QUOTED TEXT –
········
There's actually photos of when
we met, which is pretty funny.
It boiled down to, "Will you just
get her phone number already.
What's wrong with you?"
Which is something I never would have done.
I was too shy, too awkward.
But I guess I'd had enough
drinks that I went, "Okay."
And I did, and that was it.
Basically, he moved in
with me three months after
because I had air
conditioning and he didn't.
Three years later, we got married.
It was a good thing.
And Christine is so level-headed.
Mike, I feel, would have been successful.
I don't think he would have been
as successful without Christine.
She instilled that confidence in him
that he was not going to have on his own.
And I pushed him.
I said, "Create your character
and stick with it, get it rolling."
He loved doing it, and everybody
can see how much he loved doing it.
For him to give it up just
didn't make any sense to me.
Almost everything.
When I did that first Hellboy miniseries,
I talked to John Byrne about scripting
my book because I'm afraid of writing.
He wrote the first Hellboy series.
He knew I should be doing it
myself, but I just wasn't confident.
Because I never set out to be a writer.
But there was a part of me
that said if I didn't start writing,
I don't know how long I could
have kept drawing comics,
just getting scripts from other people.
His brain is constant.
I mean, it's constant.
He sees things differently
than other people.
When I started writing,
it was like magic to me.
Things just appear.
Characters start talking to
each other, and you're like,
"I didn't know that."
I just got to sit back, and
let these characters talk,
and then try to write it down.
It's like it's coming from some place.
I did still think I'm an artist
first before I'm a writer.
I'm never going to be Ray Bradbury,
never going to be Neil Gaiman.
So stick to what you do
and hide behind the artwork.
I'm not going to try to describe
what the wind smells like,
but I can draw leaves blowing.
Once it started to work, it
was like you grew an extra arm.
Suddenly you went, "I'm in control."
It's a whole different thing.
He'll be like, "I just came
up with a story in the shower."
And he runs down and he
writes it up, and he's like,
"Oh my God, I'm a failure.
Nobody's going to ever want it."
The second one I wrote myself,
I figured that was going to blow.
And then the third one I did was funny.
That was a real breakout moment for me.
I had so much fun drawing it.
And then when it was
over, I looked at it and went,
"Oh my God, it's unpublishable."
And then everybody said, "It's
the best thing you've ever done."
Hellboy: The Corpse is a
short, but it delivers a lot story.
It's one of the best ones
we've ever done, honestly.
This is when I thought it reach an apex.
It's like a song.
It's so perfect and concise.
It's the best thing I've ever done,
and it's the most fun I ever had.
I guess that's pretty good.
I own a few pages of The Corpse,
including the page that I
consider the most perfect.
It took me a long, long
time to get that one.
When Mike started writing,
Hellboy became a much
better, madder, weirder book.
And the book went on
to be hugely successful.
That changed everything.
Mr. Mignola, take us
around your lovely studio.
More books.
One of the things that distinguishes
Hellboy in the time that it appeared is
the willingness on Mignola's part
to do something like actual research.
········
STATED PROBLEM –
For each statement, answer yes or no based on the Hellboy interview above, and quote the words that decide it. 1. The speaker says they got married three years later. 2. The third one the speaker did is described as funny. 3. The speaker owns every page of The Corpse.

Word and element location data:
········
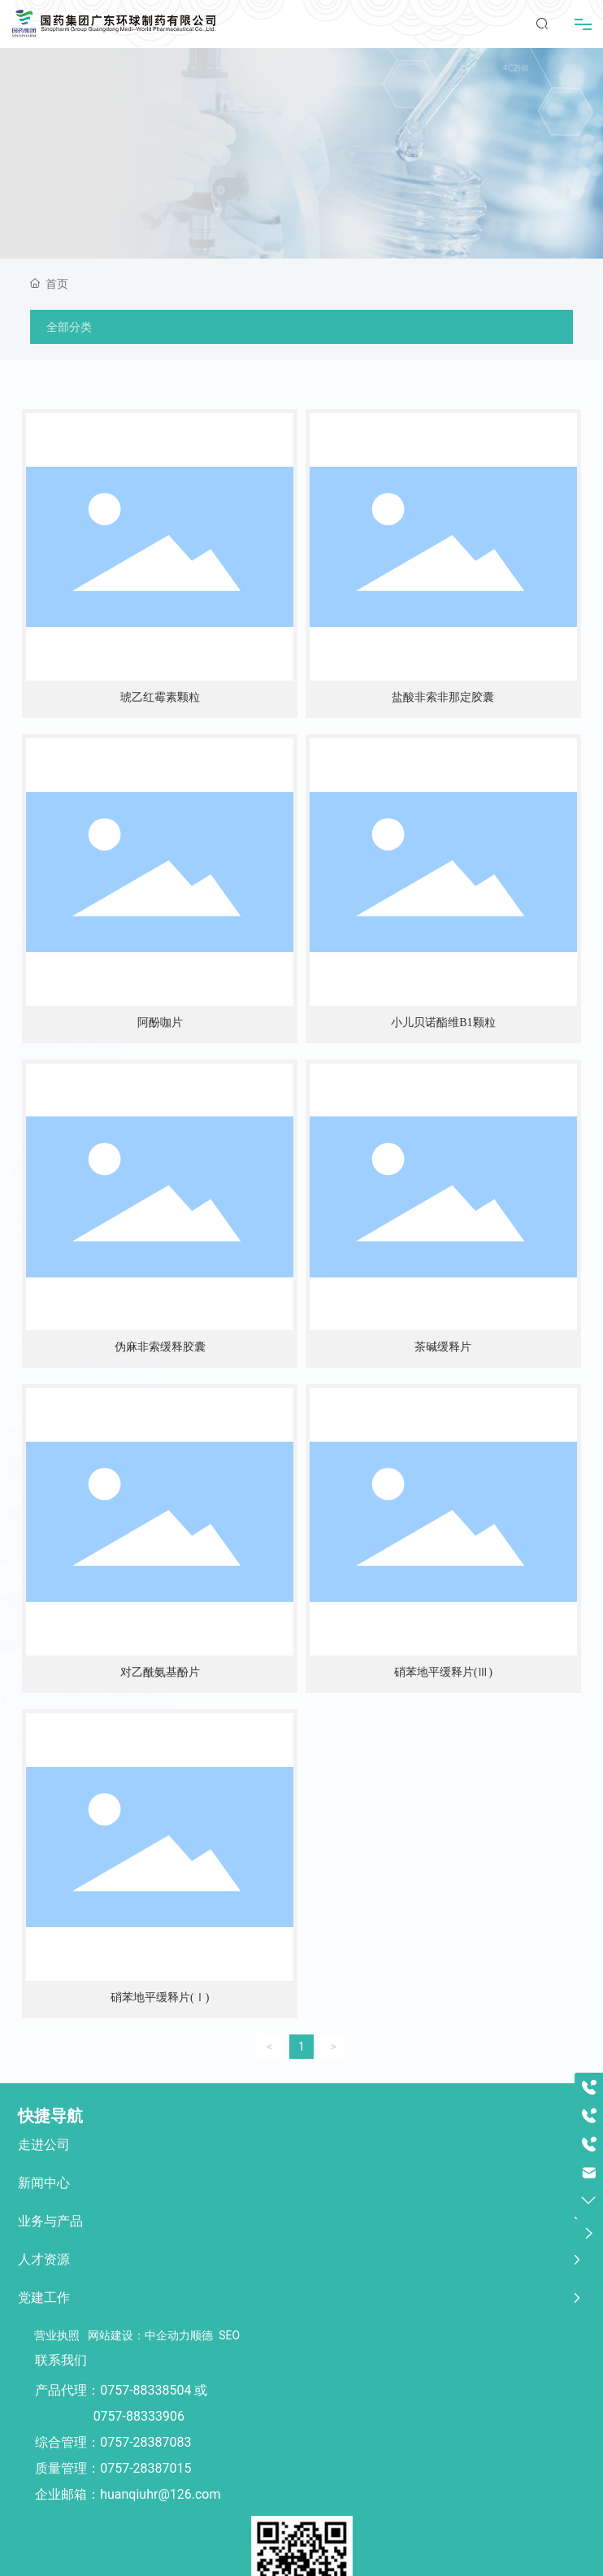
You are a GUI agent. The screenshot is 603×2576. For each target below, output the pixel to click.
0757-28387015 (145, 2468)
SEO (229, 2335)
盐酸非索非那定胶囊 (443, 697)
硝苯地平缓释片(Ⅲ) (443, 1672)
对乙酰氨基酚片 (160, 1672)
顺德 (201, 2335)
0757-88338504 (145, 2390)
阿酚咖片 (160, 1022)
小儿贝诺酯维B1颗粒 (443, 1022)
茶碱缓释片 (442, 1347)
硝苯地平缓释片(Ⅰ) (160, 1997)
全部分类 (69, 326)
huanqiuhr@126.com (160, 2494)
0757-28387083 (145, 2442)
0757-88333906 (138, 2416)
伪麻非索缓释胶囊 (160, 1347)
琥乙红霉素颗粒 (160, 697)
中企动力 (167, 2335)
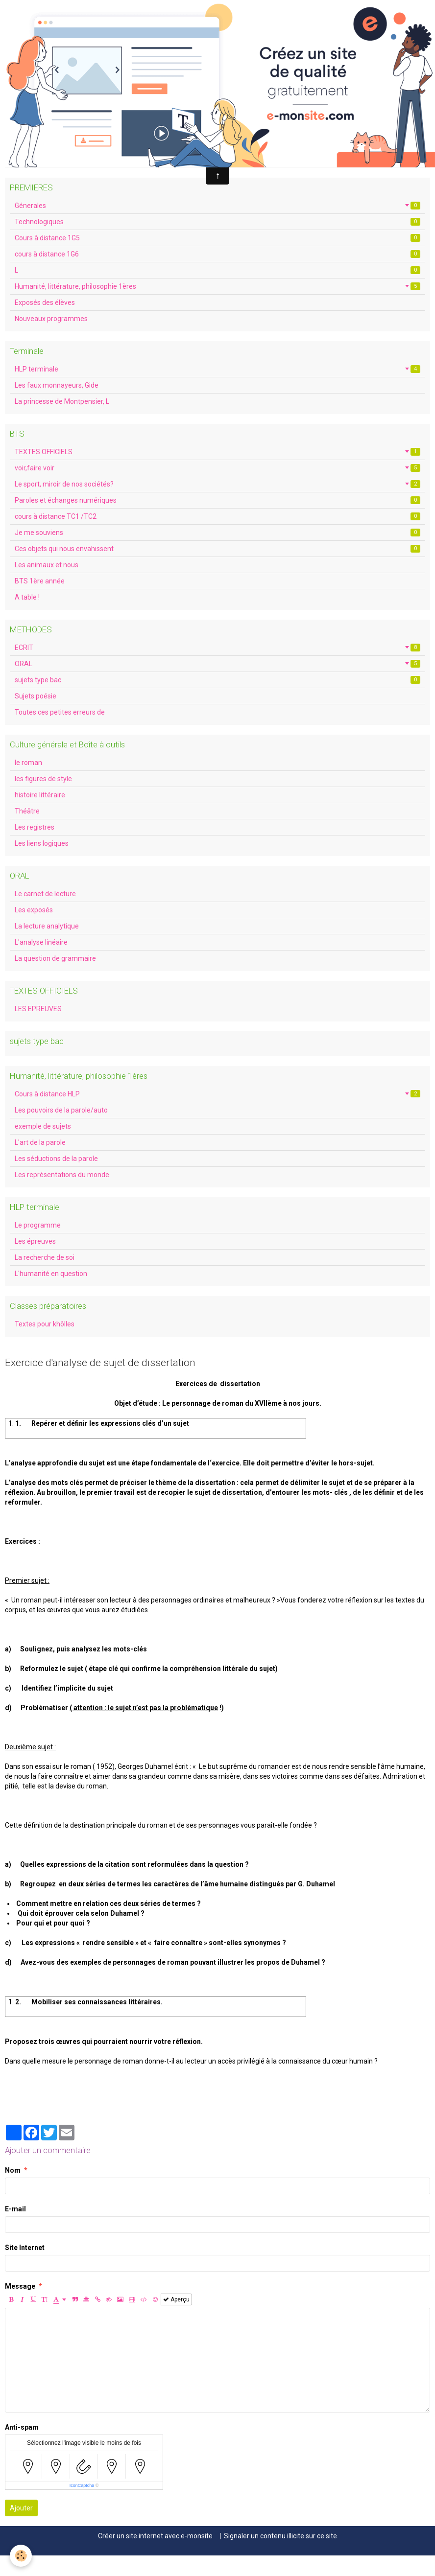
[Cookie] (21, 2556)
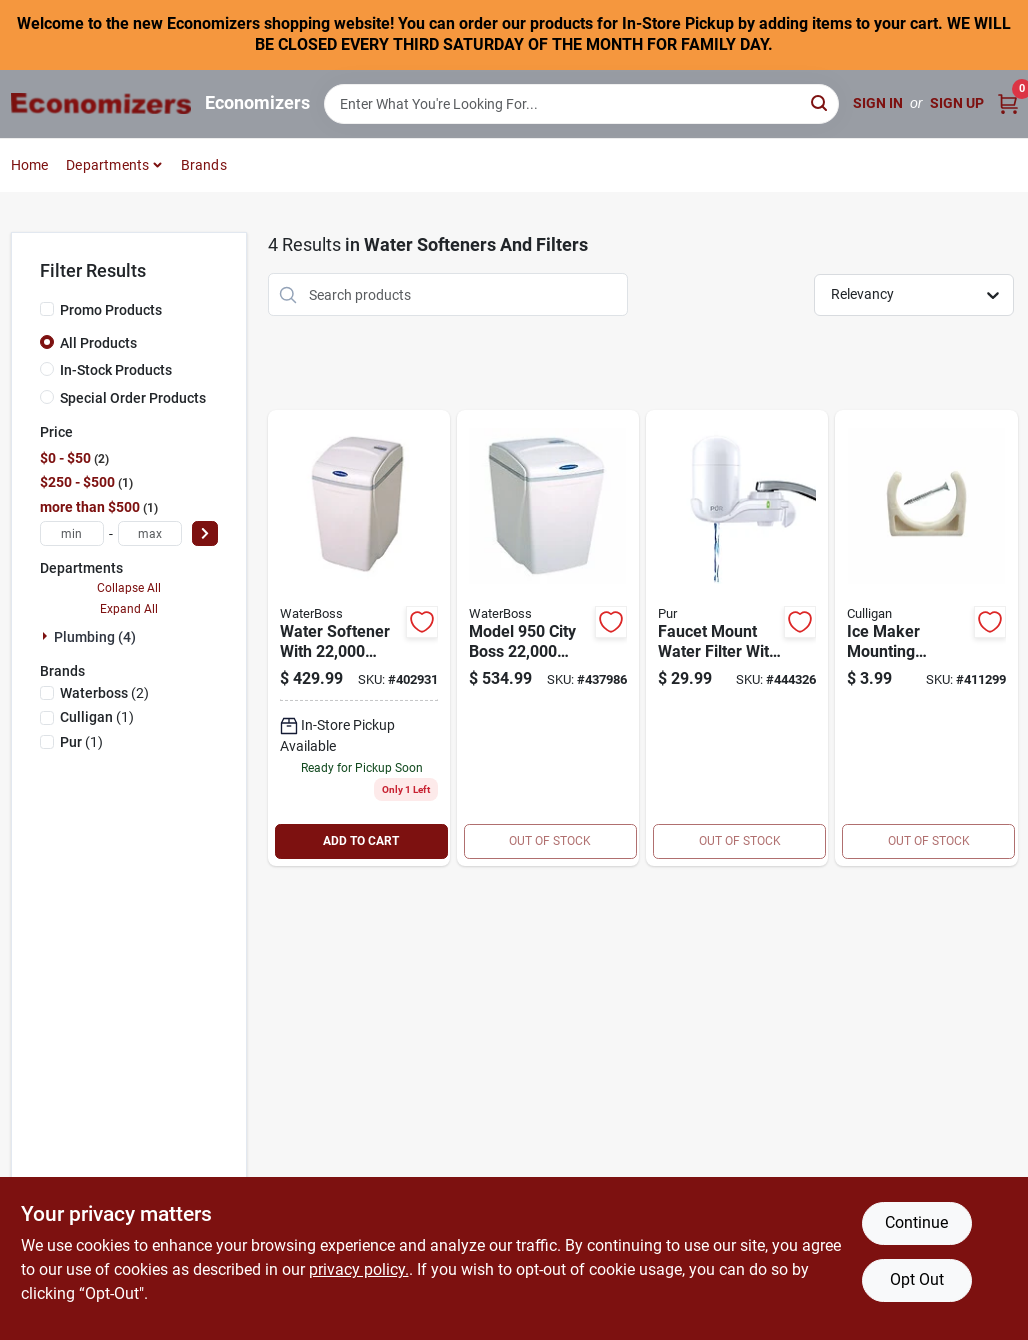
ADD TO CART (361, 841)
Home (30, 165)
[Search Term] (582, 104)
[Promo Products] (47, 309)
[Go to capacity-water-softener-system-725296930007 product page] (359, 638)
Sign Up (957, 103)
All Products (98, 343)
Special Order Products (133, 398)
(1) (97, 717)
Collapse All (129, 588)
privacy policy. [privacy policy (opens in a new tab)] (359, 1269)
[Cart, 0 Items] (1008, 103)
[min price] (72, 533)
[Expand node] (47, 636)
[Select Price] (205, 533)
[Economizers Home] (101, 103)
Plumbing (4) (95, 637)
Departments (107, 165)
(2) (104, 693)
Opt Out (917, 1279)
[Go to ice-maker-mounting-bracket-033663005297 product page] (926, 638)
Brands (204, 165)
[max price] (150, 533)
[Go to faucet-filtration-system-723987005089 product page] (737, 638)
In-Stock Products (116, 370)
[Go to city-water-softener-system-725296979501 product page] (548, 638)
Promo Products (111, 310)
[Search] (820, 102)
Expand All (129, 609)
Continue (916, 1222)
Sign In (878, 103)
········
WRITTEN SOLUTION –
1. Yes: "Three years later, we got married."
2. Yes: "And then the third one I did was funny."
3. No: "I own a few pages of The Corpse"